O-([18F]Fluoroethyl)-l-tyrosine
([18F]FET) is actively transported into the brain and cancer
cells by LAT1 and possibly other amino acid transporters, which enables
brain tumor imaging by positron emission tomography (PET). However,
tumor delivery of this probe in the presence of competing amino acids
may be limited by a relatively low affinity for LAT1. The aim of the
present work was to evaluate the meta-substituted
[18F]FET analog m-[18F]FET
and the methyl ester [18F]FET-OMe, which were designed
to improve tumor delivery by altering the physicochemical, pharmacokinetic,
and/or transport properties.
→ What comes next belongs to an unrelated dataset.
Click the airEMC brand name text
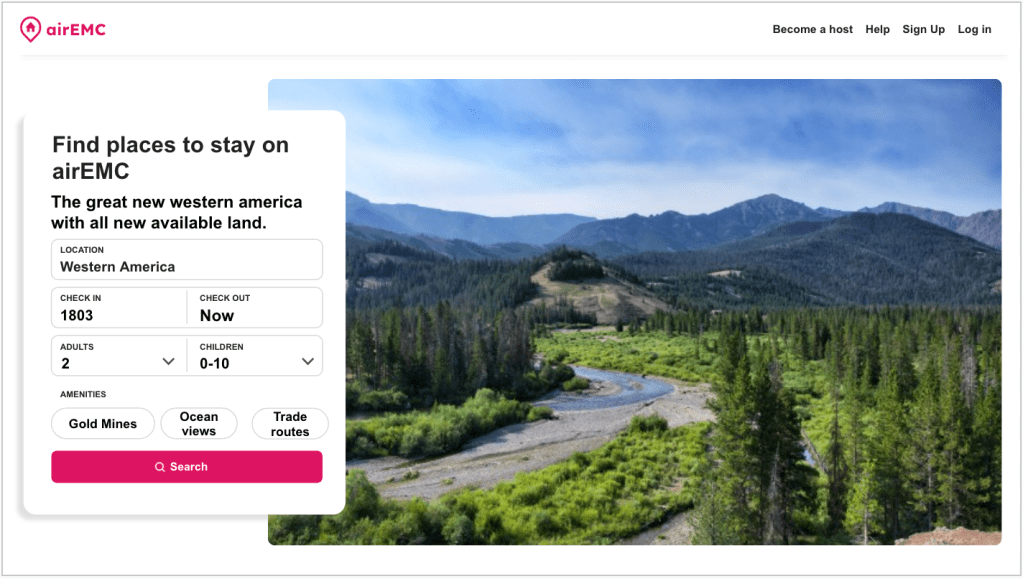(x=76, y=30)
Both tracers could be prepared with good
radiochemical yields of 41–56% within 66–90 min. Preclinical
evaluation with [18F]FET as a reference tracer demonstrated
reduced in vitro uptake of [18F]FET-OMe
by U87 glioblastoma cells and no advantage for in vivo tumor imaging. In contrast, m-[18F]FET
showed significantly improved in vitro uptake and
accelerated in vivo tumor accumulation in an orthotopic
glioblastoma model. As such, our work identifies m-[18F]FET as a promising alternative to [18F]FET for brain tumor imaging that deserves further evaluation with
regard to its transport properties and in vivo biodistribution.